DIRECTIONS FOR THIS TASK:
Whenever the string "will" turns up in a line below, that line should be copied.

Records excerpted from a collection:
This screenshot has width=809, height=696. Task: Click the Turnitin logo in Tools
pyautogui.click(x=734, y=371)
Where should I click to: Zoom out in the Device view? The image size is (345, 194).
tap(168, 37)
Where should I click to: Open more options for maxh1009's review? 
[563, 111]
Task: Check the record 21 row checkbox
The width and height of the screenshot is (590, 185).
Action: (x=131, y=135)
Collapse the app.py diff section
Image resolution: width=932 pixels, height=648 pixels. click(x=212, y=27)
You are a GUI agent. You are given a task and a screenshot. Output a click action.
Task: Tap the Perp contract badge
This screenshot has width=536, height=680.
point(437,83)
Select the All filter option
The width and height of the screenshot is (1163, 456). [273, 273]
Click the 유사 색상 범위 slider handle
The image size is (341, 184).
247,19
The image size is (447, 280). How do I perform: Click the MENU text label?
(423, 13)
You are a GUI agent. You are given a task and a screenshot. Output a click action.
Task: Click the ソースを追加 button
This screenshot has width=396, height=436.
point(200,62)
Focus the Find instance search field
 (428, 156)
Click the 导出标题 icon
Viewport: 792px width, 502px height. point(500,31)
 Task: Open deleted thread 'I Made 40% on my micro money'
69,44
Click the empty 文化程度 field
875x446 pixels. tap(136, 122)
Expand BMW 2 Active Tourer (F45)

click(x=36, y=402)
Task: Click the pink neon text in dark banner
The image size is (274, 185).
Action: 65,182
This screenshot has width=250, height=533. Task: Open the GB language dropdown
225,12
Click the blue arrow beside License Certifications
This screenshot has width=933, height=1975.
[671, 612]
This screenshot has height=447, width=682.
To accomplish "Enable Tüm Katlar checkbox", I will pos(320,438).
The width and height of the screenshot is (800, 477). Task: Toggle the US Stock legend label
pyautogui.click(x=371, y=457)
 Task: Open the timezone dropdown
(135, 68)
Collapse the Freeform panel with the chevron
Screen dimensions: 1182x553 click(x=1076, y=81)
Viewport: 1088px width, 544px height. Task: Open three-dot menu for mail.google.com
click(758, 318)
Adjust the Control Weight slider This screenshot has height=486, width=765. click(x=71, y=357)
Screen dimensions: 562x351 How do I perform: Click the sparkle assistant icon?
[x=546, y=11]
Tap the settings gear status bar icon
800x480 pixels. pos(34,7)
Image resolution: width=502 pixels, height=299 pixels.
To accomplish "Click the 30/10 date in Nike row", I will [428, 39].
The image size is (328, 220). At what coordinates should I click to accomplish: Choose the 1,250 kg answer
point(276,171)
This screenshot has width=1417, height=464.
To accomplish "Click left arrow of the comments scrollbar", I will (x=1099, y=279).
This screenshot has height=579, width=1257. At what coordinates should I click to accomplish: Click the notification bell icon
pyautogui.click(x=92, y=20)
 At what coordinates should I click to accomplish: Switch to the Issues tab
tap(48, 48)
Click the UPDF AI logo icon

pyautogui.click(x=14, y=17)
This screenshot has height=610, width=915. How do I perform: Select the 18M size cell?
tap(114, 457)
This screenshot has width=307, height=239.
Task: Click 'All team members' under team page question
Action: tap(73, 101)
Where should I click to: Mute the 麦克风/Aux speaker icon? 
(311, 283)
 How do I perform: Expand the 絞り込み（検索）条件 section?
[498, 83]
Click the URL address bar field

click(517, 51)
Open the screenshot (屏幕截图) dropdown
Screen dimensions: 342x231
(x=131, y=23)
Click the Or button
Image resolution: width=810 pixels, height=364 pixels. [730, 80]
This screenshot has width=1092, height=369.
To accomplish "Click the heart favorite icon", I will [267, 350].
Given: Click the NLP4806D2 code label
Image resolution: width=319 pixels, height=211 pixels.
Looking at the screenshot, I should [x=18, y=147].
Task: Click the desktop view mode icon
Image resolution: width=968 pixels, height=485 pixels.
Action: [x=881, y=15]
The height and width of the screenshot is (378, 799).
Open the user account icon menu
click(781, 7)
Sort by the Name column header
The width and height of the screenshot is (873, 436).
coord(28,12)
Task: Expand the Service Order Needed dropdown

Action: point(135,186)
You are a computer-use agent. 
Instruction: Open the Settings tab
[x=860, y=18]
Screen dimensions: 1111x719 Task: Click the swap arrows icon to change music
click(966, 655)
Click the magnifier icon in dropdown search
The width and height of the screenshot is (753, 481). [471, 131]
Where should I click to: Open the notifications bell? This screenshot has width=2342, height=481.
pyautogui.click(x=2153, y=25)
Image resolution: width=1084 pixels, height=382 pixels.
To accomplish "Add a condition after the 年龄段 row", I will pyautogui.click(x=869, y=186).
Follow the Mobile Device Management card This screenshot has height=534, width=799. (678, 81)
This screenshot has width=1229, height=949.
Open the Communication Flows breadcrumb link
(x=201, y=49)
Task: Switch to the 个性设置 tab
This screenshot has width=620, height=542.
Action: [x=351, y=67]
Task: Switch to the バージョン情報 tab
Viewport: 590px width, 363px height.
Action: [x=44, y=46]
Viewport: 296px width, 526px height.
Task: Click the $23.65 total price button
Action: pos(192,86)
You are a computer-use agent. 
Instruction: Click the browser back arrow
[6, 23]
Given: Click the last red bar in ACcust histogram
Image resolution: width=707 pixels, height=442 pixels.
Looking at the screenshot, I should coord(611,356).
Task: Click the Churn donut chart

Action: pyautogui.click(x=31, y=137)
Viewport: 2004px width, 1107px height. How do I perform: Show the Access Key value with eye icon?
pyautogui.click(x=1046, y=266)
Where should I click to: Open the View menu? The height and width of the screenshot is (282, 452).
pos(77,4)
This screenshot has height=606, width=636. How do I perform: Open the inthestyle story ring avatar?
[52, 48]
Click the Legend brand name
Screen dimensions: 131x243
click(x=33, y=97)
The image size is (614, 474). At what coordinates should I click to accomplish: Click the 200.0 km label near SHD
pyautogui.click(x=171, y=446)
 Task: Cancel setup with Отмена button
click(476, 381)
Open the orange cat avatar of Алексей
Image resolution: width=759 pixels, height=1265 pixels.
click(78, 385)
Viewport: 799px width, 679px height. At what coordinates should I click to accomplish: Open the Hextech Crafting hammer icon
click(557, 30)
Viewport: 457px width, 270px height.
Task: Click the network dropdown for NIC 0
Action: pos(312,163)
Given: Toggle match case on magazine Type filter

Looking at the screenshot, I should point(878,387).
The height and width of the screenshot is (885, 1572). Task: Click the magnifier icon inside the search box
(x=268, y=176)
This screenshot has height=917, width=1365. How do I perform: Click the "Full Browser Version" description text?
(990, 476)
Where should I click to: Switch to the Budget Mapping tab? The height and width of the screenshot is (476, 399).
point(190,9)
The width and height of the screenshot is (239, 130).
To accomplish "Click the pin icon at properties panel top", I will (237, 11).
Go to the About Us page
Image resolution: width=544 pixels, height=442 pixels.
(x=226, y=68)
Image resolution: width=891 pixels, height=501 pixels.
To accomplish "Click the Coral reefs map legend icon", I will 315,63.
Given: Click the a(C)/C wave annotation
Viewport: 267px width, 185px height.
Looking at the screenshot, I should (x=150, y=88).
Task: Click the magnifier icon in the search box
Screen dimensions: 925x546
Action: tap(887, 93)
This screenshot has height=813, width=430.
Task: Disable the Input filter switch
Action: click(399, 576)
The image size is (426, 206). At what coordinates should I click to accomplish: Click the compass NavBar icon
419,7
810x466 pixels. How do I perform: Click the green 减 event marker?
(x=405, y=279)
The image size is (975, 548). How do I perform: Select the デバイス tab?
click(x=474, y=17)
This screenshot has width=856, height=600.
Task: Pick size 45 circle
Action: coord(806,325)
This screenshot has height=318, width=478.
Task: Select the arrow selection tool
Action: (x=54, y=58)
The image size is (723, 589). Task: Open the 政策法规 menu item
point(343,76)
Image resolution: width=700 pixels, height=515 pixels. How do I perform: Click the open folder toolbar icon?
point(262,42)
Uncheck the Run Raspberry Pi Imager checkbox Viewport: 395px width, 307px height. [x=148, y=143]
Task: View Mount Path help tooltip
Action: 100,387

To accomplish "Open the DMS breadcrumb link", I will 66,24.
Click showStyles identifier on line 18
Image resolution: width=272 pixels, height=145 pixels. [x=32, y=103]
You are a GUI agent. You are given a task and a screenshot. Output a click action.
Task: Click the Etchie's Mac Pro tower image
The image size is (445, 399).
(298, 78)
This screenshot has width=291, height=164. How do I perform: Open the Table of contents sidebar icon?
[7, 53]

EXPECTED ANSWER:
To accomplish "Enable Tüm Katlar checkbox", I will pos(320,438).
To accomplish "Click the 30/10 date in Nike row", I will [428, 39].
To accomplish "Click left arrow of the comments scrollbar", I will (x=1099, y=279).
To accomplish "Click the heart favorite icon", I will [267, 350].
To accomplish "Add a condition after the 年龄段 row", I will pyautogui.click(x=869, y=186).
To accomplish "Click the pin icon at properties panel top", I will (237, 11).
To accomplish "Click the Coral reefs map legend icon", I will 315,63.
To accomplish "Open the DMS breadcrumb link", I will 66,24.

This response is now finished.